* **Blok Teks**:
......
Standar ECCE atau planned ECCE dilakukan dengan mengeluarkan lensa secara
manual setelah membuka kapsul lensa. Tentu saja dibutuhkan sayatan yang lebar
sehingga penyembuhan lebih lama.
b. Fekoemulsifikasi
(Phaco Emulsification). Bentuk ECCE yang terbaru dimana menggunakan
getaran ultrasonic untuk menghancurkan nucleus sehingga material nucleus dan kortek
dapat diaspirasi melalui insisi ± 3 mm. Operasi katarak ini dijalankan dengan
cukup dengan bius lokal atau menggunakan tetes mata anti nyeri pada kornea
(selaput bening mata), dan bahkan tanpa menjalani rawat inap. Sayatan sangat
minimal, sekitar 2,7 mm. Lensa mata yang keruh dihancurkan (Emulsifikasi)
kemudian disedot (fakum) dan diganti dengan lensa buatan yang telah diukur
kekuatan lensanya dan ditanam secara permanen. Teknik bedah katarak dengan
sayatan kecil ini hanya memerlukan waktu 10 menit disertai waktu pemulihan yang
lebih cepat.
Pascaoperasi pasien diberikan tetes mata
steroid dan antibiotik jangka pendek. Kacamata baru dapat diresepkan setelah
beberapa minggu, ketika bekas insisi telah sembuh. Rehabilitasi visual dan
peresepan kacamata baru dapat dilakukan lebih cepat dengan metode
fakoemulsifikasi. Karena pasien tidak dapat berakomodasi maka pasien akan
membutuhkan kacamata untuk pekerjaan jarak dekat meski tidak dibutuhkan
kacamata untuk jarak jauh. Saat ini digunakan lensa intraokular multifokal.
......
* **Data yang Disediakan**:
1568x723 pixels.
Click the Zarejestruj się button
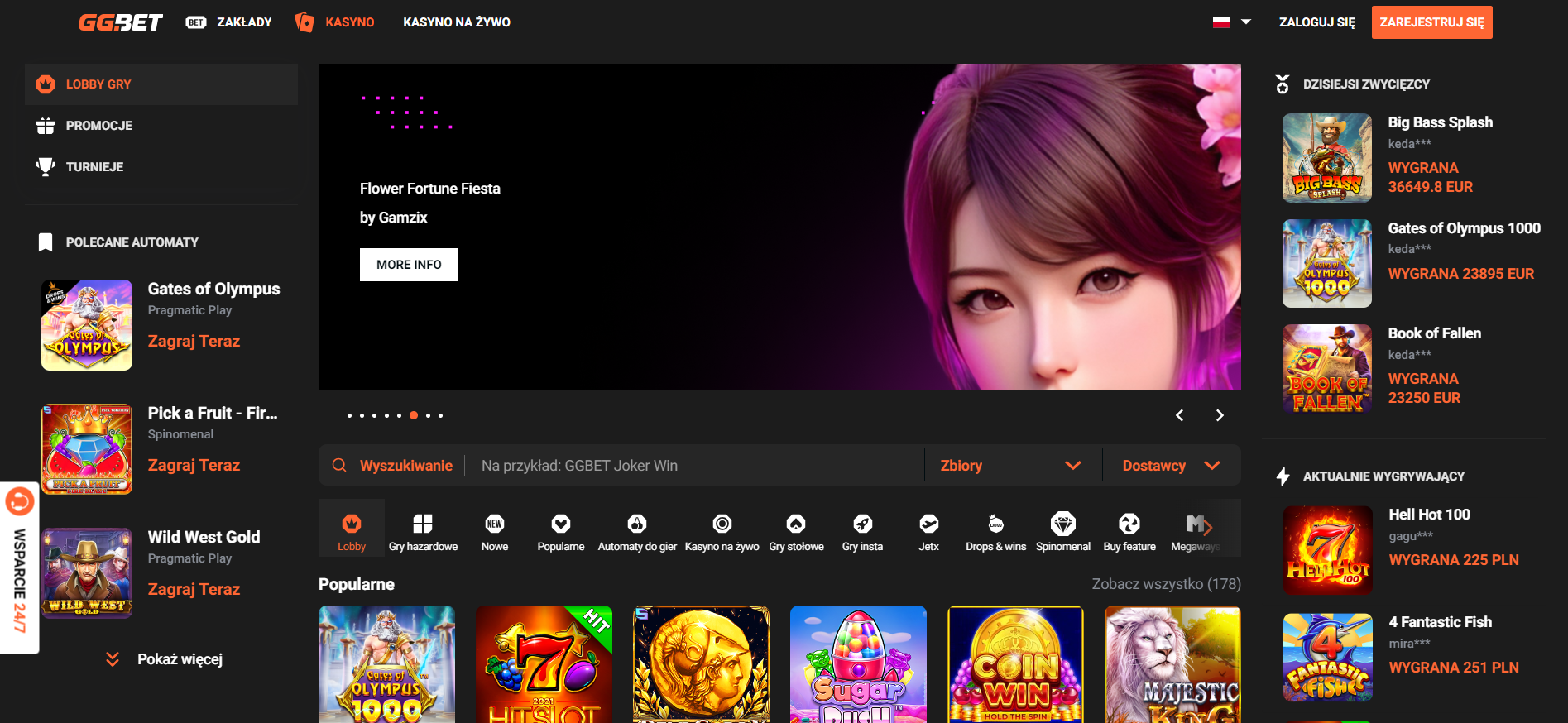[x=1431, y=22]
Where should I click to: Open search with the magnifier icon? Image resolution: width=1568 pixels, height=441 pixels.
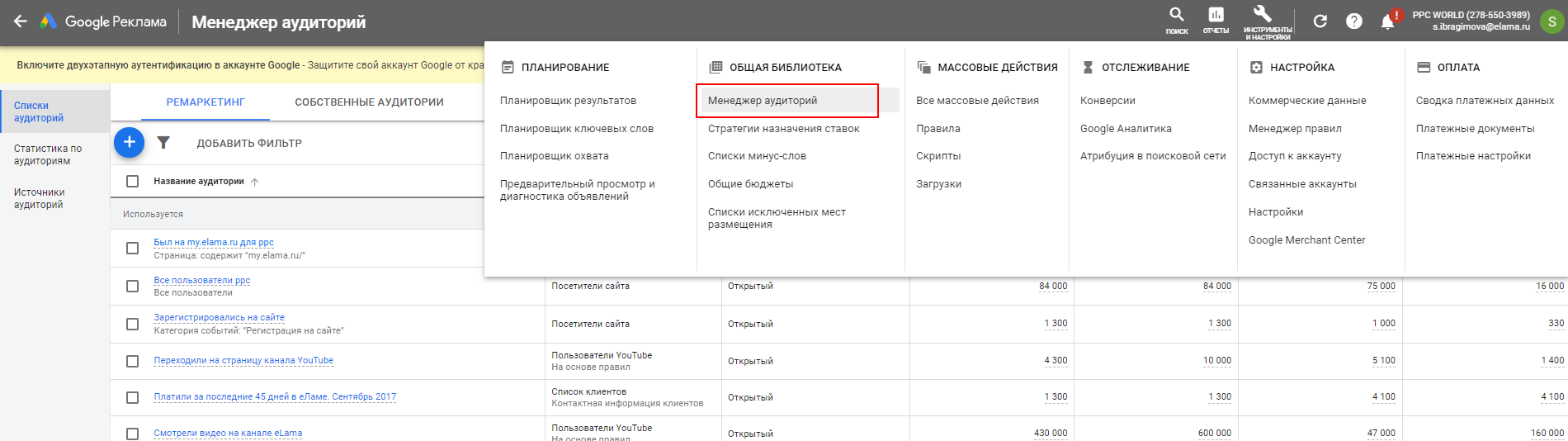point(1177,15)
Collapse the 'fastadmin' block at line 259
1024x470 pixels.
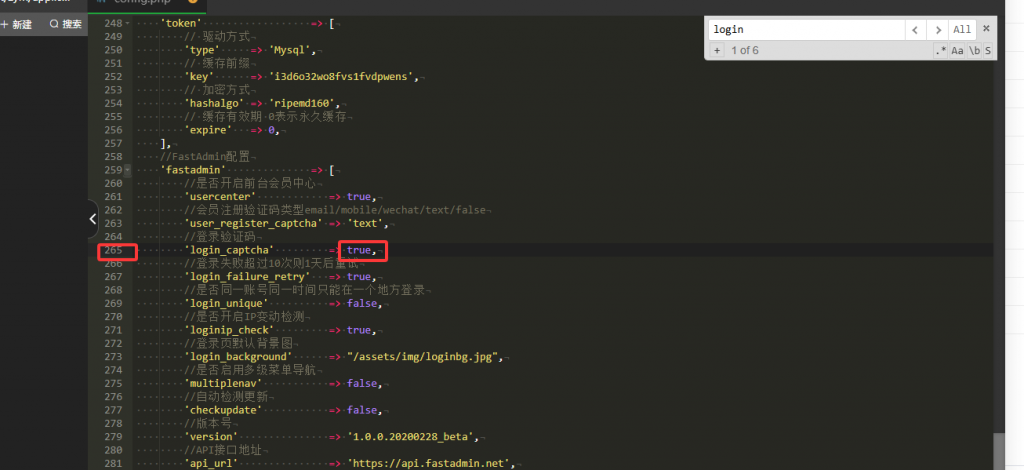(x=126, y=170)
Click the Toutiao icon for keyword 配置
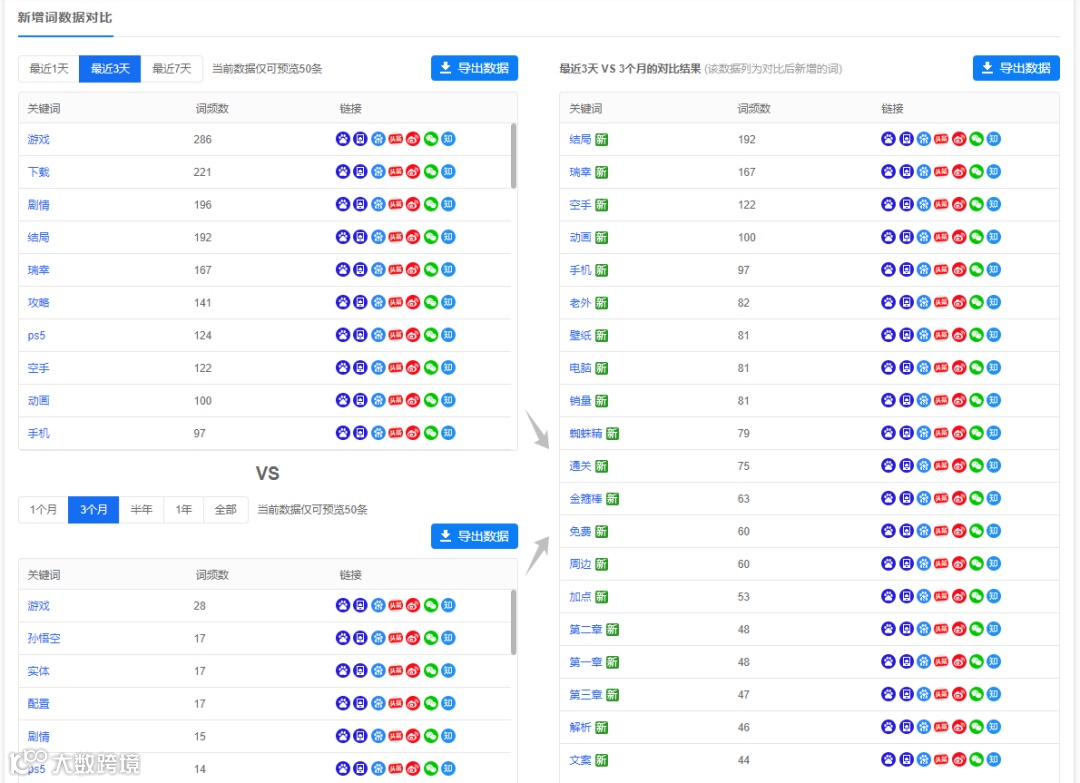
......
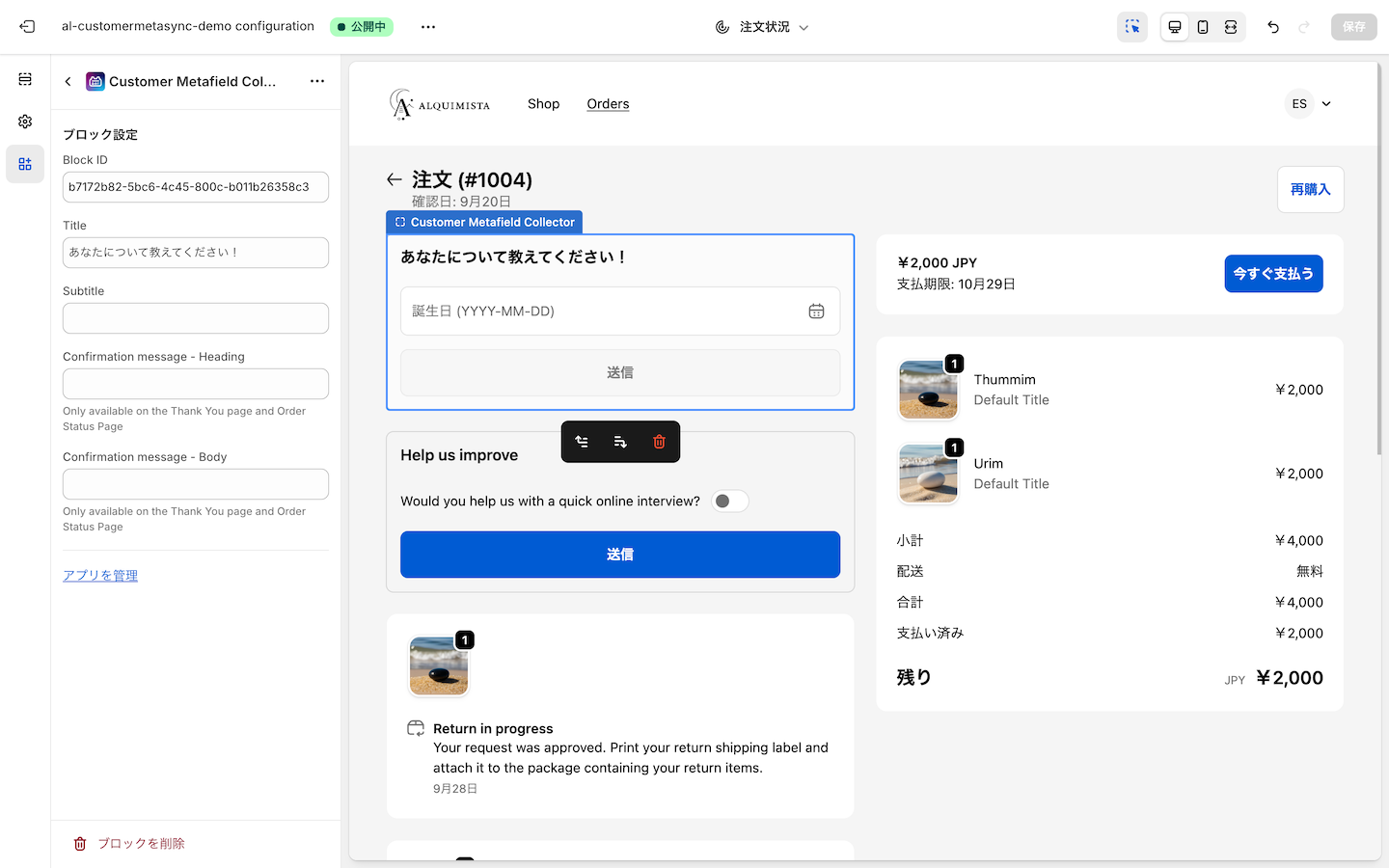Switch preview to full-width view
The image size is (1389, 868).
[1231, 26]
......
* **Tugas**:
(A) Jawab pertanyaan berikut berdasarkan teks tentang operasi katarak:
(i) Apa yang dipakai untuk menghancurkan nukleus pada fakoemulsifikasi?
(ii) Berapa lama waktu yang diperlukan teknik bedah katarak dengan sayatan kecil?
(iii) Tetes mata apa yang diberikan kepada pasien pascaoperasi?
(B) Lanjutkan teks tentang operasi katarak mulai setelah kalimat terakhirnya.

* **Jawaban Tugas**:
(A)
(i) Getaran ultrasonik.
(ii) 10 menit.
(iii) Tetes mata steroid dan antibiotik jangka pendek.

(B)
Lensa intraokular yang dapat berakomodasi sedang dalam tahap pengembangan
Apabila tidak terjadi gangguan pada kornea,
retina, saraf mata atau masalah mata lainnya, tingkat keberhasilan dari operasi
katarak cukup tinggi, yaitu mencapai 95%, dan kasus komplikasi saat maupun
pasca operasi juga sangat jarang terjadi. Kapsul/selaput dimana lensa intra
okular terpasang pada mata orang yang pernah menjalani operasi katarak dapat
menjadi keruh. Untuk itu perlu terapi laser untuk membuka kapsul yang keruh
tersebut agar penglihatan dapat kembali menjadi jelas.
H.
Pencegahan
Perawat sebagai anggota penting tim
perawatan kesehatan, dan sebagai pendidik dan praktiksi kebiasaan
kesehatan yang baik, dapat memberikan pendidikan dalam hal asuhan mata, keamanan
mata, dan pencegahan penyakit mata. Perawat dapat mencegah membantu orang
belajar bagaimana mencegah kontaminasi silang atau penyebaran penyakit
infeksi kepada orang lain melalui praktek higiene yang baik. Perawat dapat
mendorong pasien melakukan pemeriksaan berkala dan dapat merekomendasikan cara
mencegah cedera mata.
Kapan dan seringnya mata seseorang harus
diperiksa tergantung pada usia pasien, faktor resiko terhadap penyakit dan
gejala orkuler. Orang yang mengalami gejala orkuler harus segera menjalani
pemeriksaan mata. Mereka yang tidak mengalami gejala tetapi yang berisiko
mengalami penyakit mata orkuler harus menjalani pemeriksaan mata berkala.
Pasien yang menggunakan obat yang dapat mempengaruhi mata, seperti
kortekosteroid, hidrokksikloroquin sulfat, tioridasin HCI, atau amiodarone,
harus diperiksa secara teratur. Yang lainya harus menjalani evaluasi glaukoma
rutin pada usia 35 dan reevaluasi berkala setiap 2 sampai 5 tahun.
I.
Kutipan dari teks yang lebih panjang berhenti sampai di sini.